A simpler approach than inspecting the dynamic table might be to inspect the type of the sh_link-ed section: SHT_SYMTAB implies a static relocation section, and SHT_DYNSYM a dynamic one. There is a small corner case this approach doesn't cover, namely relocation sections with sh_link=0, but in that case, falling back to another heuristic like SHF_ALLOC or parsing the dynamic section may be sufficient.

In that case, does it even matter? If there is no symtab to begin with, there is no risk of misidentifying a static one as a dynamic one, righr?

Not sure if you're referring to the symtab here or the relocation section. At the moment, I believe there are three cases that are handled (I might be wrong though - I'm going off memory, as I don't have time to dig into the code):

  1. Relocation sections with sh_link = 0. In this case, don't attempt to look for a symbol table.
  2. Static relocation sections should have a sh_link pointing to a static symbol table.
  3. Dynamic relocation sections should have a sh_link pointing to a dynamic symbol table.

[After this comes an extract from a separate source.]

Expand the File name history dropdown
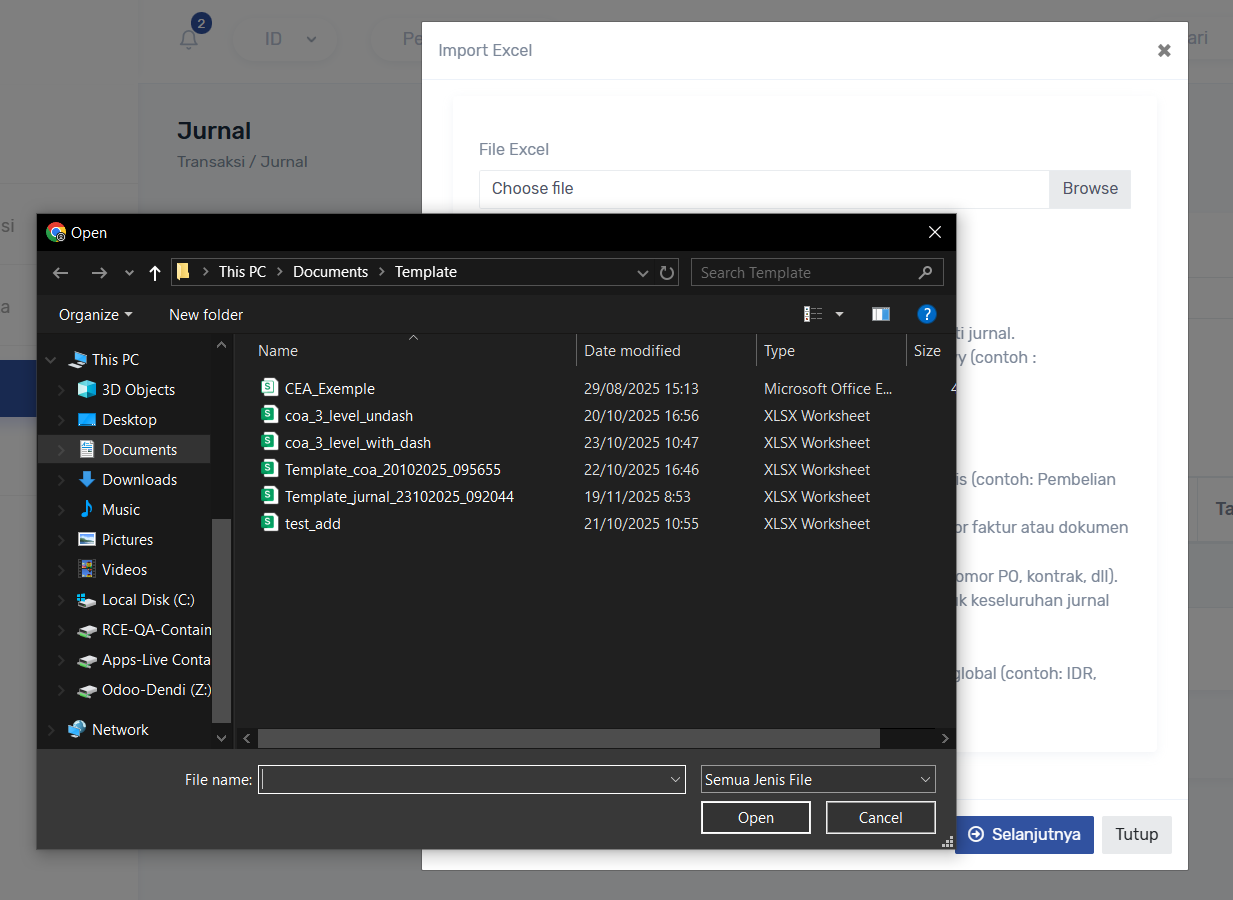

In the latter two cases, we can reverse the logic and say that the symbol table kind (dynamic or static) identifies the relocation section kind. However, in the former case, we don't know by looking at sh_link whether the symbol table is static or dynamic. sh_link = 0 is fine for some relocation sections: they need to have all relocation have an r_sym of 0, i.e. be relocation types that aren't relative to a symbol. We do need to still distinguish betewen whether the relocation seciton is static or dynamic, as the llvm-objcopy code for the two is different.

OK that answers my question. I wasn't sure whether the RELA sections themselves need to be treated any differently but apparently they do.